Under Vlahos's leadership as CEO, Honest Company expanded its internal laboratories and R&D team and opened a fulfillment center. In 2022, Honest expanded its retail partnerships to include Walmart, Ulta Beauty, and GNC (company). As part of the Ulta partnership, Honest released its first acne line. In the fall of 2022, the company partnered with SuperOrdinary to launch on the e-commerce platform, Tmall Global in China.
=== The Honest Standard ===
The Honest Standard is a product-safety and development protocol that governs ingredient selection, testing, manufacturing, packaging and labelling for product portfolio. Key elements include a publicly documented NO List (more than 3,500 chemicals and materials the company excludes), an ingredient-assessment process, and third-party testing and validation of formulations. Manufacturing partners are required to follow relevant Good Manufacturing Practices. The policy requires clear on-label ingredient disclosure (avoiding generic terms such as “fragrance”) and sets packaging sustainability criteria.

== Critical reception ==
In March 2016, it was reported by The Wall Street Journal that Honest's liquid laundry detergent product contained "a significant amount" of sodium lauryl sulfate or SLS, a synthetic surfactant that the company claimed it would "never consider for use in anything. Period." Honest's detergent is sourced from Earth Friendly Products (EFP) which did not test for SLS. EFP in turn purchased untested chemicals from Trichromatic West which also did not test for SLS. EFP had removed its claims of SLS-free product from its own website in late 2015.

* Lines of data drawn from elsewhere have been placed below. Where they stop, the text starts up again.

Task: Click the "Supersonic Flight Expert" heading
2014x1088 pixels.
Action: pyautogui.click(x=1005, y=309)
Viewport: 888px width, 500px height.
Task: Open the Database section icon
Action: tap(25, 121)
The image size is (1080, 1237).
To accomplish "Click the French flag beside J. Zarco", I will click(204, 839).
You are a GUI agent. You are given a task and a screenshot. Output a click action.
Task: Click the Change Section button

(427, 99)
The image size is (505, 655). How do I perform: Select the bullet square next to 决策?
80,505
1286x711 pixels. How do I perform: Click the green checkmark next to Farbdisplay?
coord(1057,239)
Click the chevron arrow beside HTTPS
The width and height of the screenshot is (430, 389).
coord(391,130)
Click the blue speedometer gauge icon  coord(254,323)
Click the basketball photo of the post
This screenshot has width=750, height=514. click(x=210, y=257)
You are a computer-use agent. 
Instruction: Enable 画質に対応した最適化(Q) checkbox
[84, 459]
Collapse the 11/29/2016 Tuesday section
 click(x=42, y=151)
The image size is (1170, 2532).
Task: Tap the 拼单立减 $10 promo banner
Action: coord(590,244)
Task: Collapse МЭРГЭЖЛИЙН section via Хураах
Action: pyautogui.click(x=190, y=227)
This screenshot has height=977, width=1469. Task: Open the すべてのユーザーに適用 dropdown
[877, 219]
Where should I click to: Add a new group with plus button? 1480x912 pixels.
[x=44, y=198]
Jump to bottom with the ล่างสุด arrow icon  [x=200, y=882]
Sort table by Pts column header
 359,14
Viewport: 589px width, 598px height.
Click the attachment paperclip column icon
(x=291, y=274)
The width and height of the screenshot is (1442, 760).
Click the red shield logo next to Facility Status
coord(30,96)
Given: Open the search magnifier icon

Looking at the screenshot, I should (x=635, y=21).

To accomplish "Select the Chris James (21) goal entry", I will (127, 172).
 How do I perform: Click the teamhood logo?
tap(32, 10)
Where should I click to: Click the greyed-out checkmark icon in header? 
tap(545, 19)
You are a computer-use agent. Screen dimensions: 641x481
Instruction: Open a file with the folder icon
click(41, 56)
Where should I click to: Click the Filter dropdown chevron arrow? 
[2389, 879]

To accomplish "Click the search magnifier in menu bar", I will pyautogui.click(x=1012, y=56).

It was reported in April 2016 that The Honest Company was being sued for representing its infant formula as organic, despite the product containing 11 synthetic substances prohibited under federal law in organic products. The Honest Company stated that the infant formula had been FDA-approved and certified USDA Organic in accordance with the National Organic Program. In December 2016, the Los Angeles Superior Court entered judgment for The Honest Company, dismissing the complaint.

==Honest Beauty==
On September 9, 2015, the company introduced the Honest Beauty brand as a separate entity with its own website and logo. Its products are derived from botanicals free of parabens, phthalates, petrolatum, sulfates and chemical sunscreens. On September 25 of that year, the brand opened a pop-up retail shop in The Grove. The brand began selling the beauty line at Target in spring 2017.

Honest Beauty debuted in Western Europe (Germany, France, Spain, Italy, Poland, the Netherlands, and Austria) in 2019. Honest Beauty was sold exclusively by Douglas stores in Europe.

In 2021, Honest Beauty redesigned its brand packaging, using sustainable and recyclable materials. At the same time, it launched the Daily Defense skincare collection to protect from environmental pollutants. In 2022, Honest Beauty launched a four-step daily skincare routine for sensitive skin.